**Required tasks**
A. In the passage on flood and drought risk management, what has limited understanding of combined driver effects and overall risk management effectiveness?
B. Reproduce the passage on flood and drought risk management starting with "The article situates" and going on through "proactive risk management.".

+++ Document passage

The challenge of unprecedented floods and droughts in risk management

The study addresses why flood and drought impacts continue to rise despite documented global declines in vulnerability, and seeks to disentangle how changes in hazard, exposure, vulnerability, and management shortcomings drive impact changes over time. The context is a world where climate change is projected to increase the frequency and severity of hydrological extremes and where economic damages from floods and droughts are expected to grow substantially. Prior work has emphasized increasing exposure and the importance of vulnerability reduction, but a lack of consistent empirical data has limited understanding of combined driver effects and overall risk management effectiveness. The purpose is to empirically assess how changes in these drivers between two events in the same area relate to changes in impact, and to identify conditions under which risk management succeeds or fails, especially for unprecedented events.

The article situates itself in literature documenting declining global vulnerability to climate-related hazards and emphasizes that impacts are nevertheless rising, with climate change likely to exacerbate them. Previous studies have highlighted exposure growth as a key driver of increasing losses and pointed to vulnerability reduction as essential for impact mitigation. However, the combined and relative contributions of hazard, exposure, and vulnerability have been difficult to assess empirically due to data limitations. The paper also references work on the role of infrastructure and non-structural measures, trade-offs and spillover effects across sectors, socio-hydrological feedbacks (e.g., levee and reservoir effects that inadvertently increase exposure), and cognitive biases that inhibit proactive risk management.

++++++
+++ Entries provided

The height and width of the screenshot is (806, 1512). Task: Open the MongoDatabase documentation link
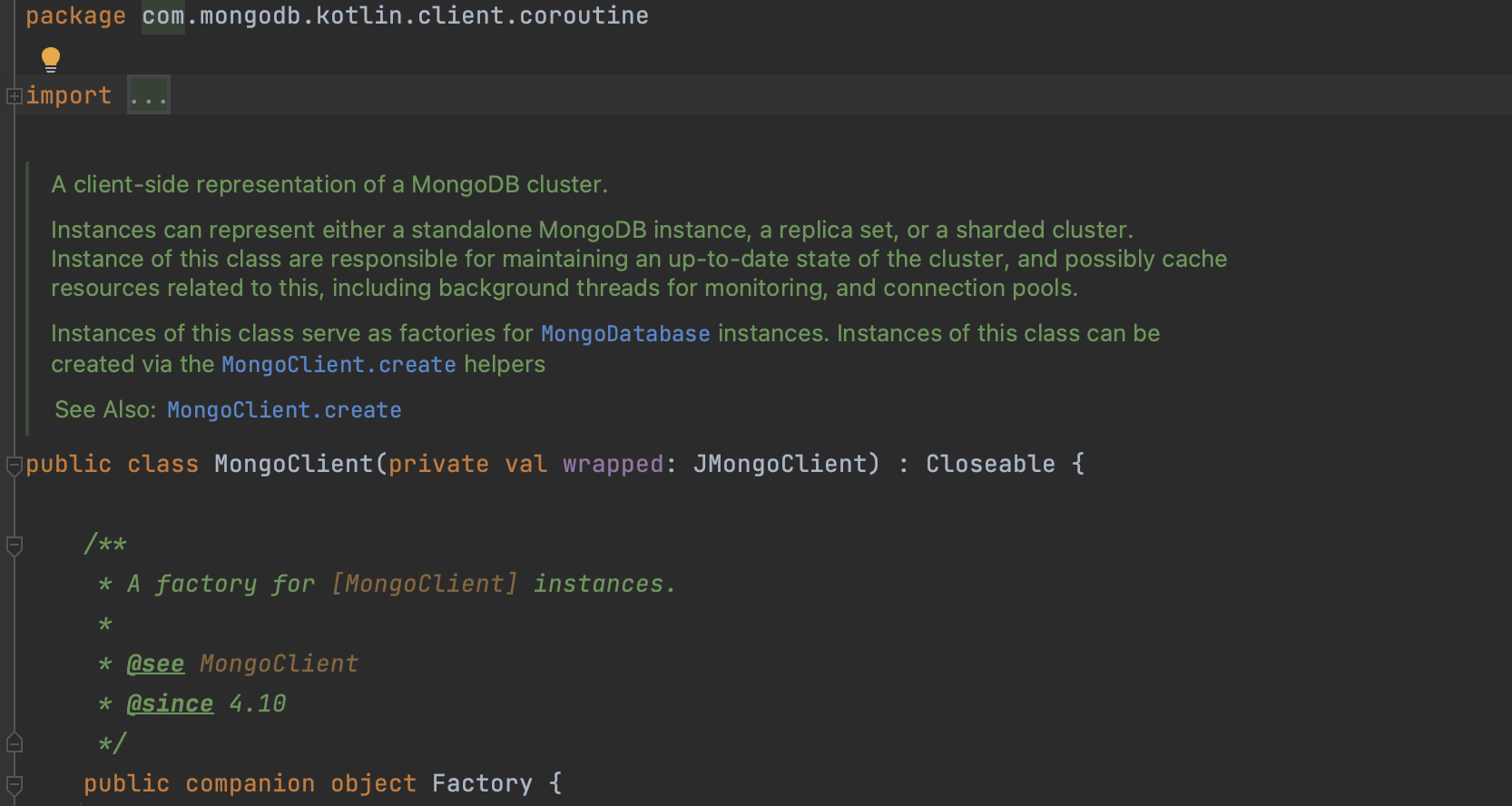[x=625, y=334]
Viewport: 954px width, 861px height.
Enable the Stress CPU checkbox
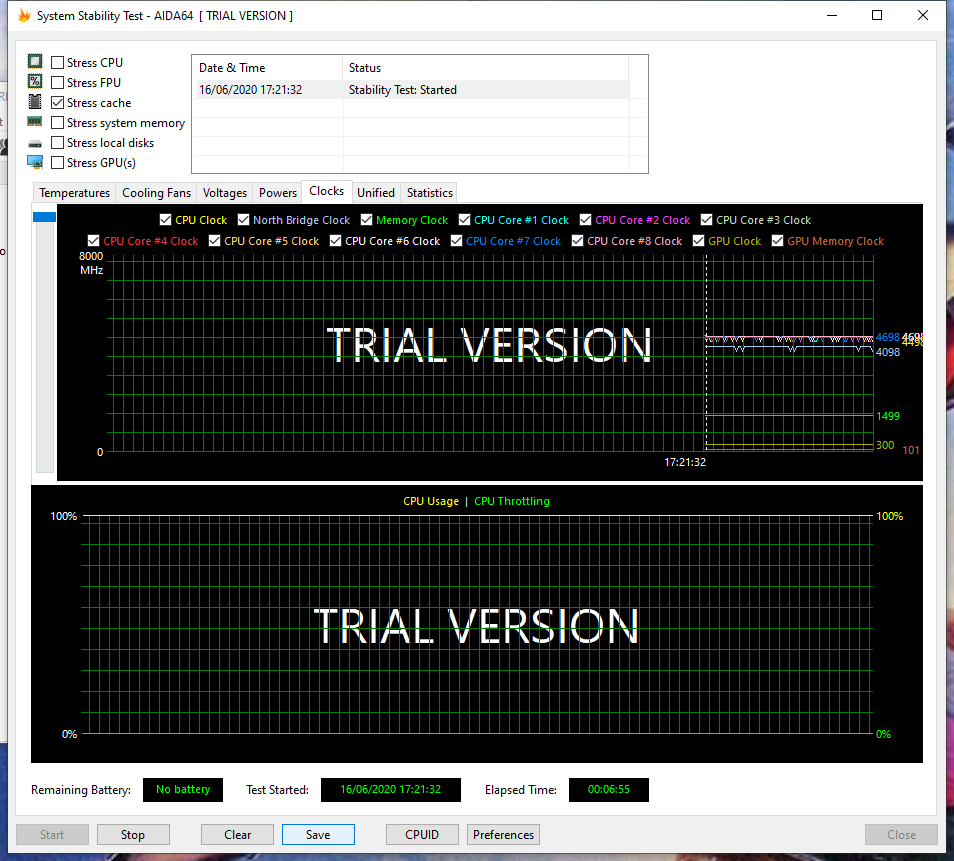[x=58, y=63]
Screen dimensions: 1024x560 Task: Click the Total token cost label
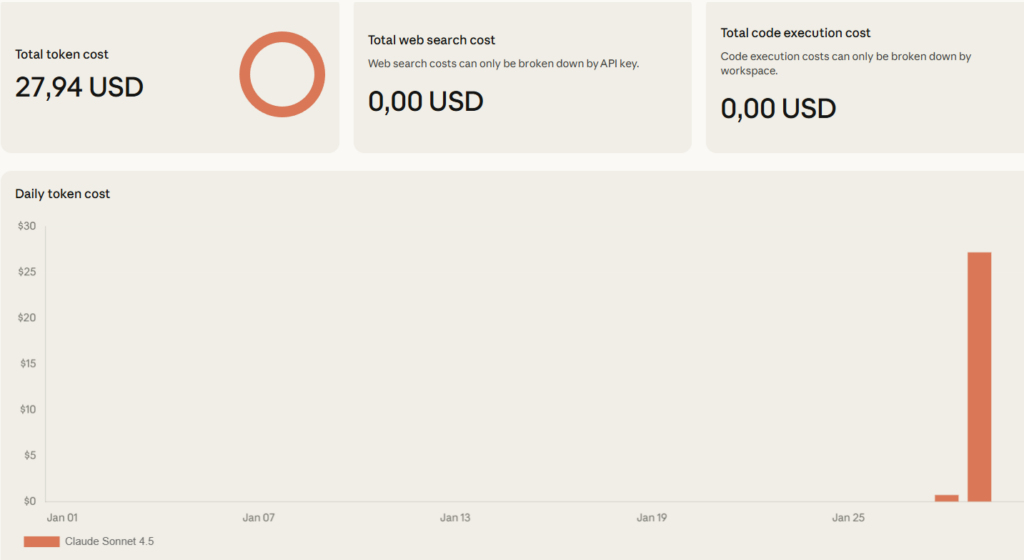pyautogui.click(x=62, y=54)
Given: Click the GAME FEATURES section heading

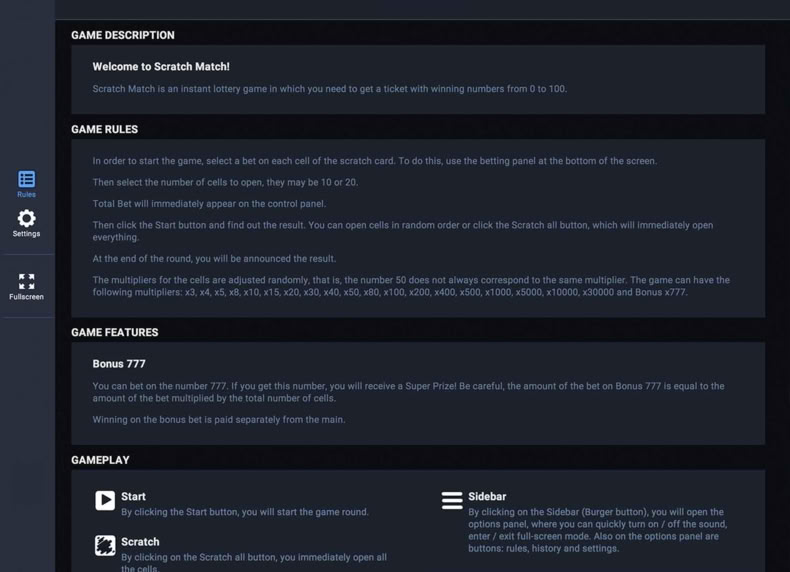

++++++

**Responses per task**
A. A lack of consistent empirical data.

B.
The article situates itself in literature documenting declining global vulnerability to climate-related hazards and emphasizes that impacts are nevertheless rising, with climate change likely to exacerbate them. Previous studies have highlighted exposure growth as a key driver of increasing losses and pointed to vulnerability reduction as essential for impact mitigation. However, the combined and relative contributions of hazard, exposure, and vulnerability have been difficult to assess empirically due to data limitations. The paper also references work on the role of infrastructure and non-structural measures, trade-offs and spillover effects across sectors, socio-hydrological feedbacks (e.g., levee and reservoir effects that inadvertently increase exposure), and cognitive biases that inhibit proactive risk management.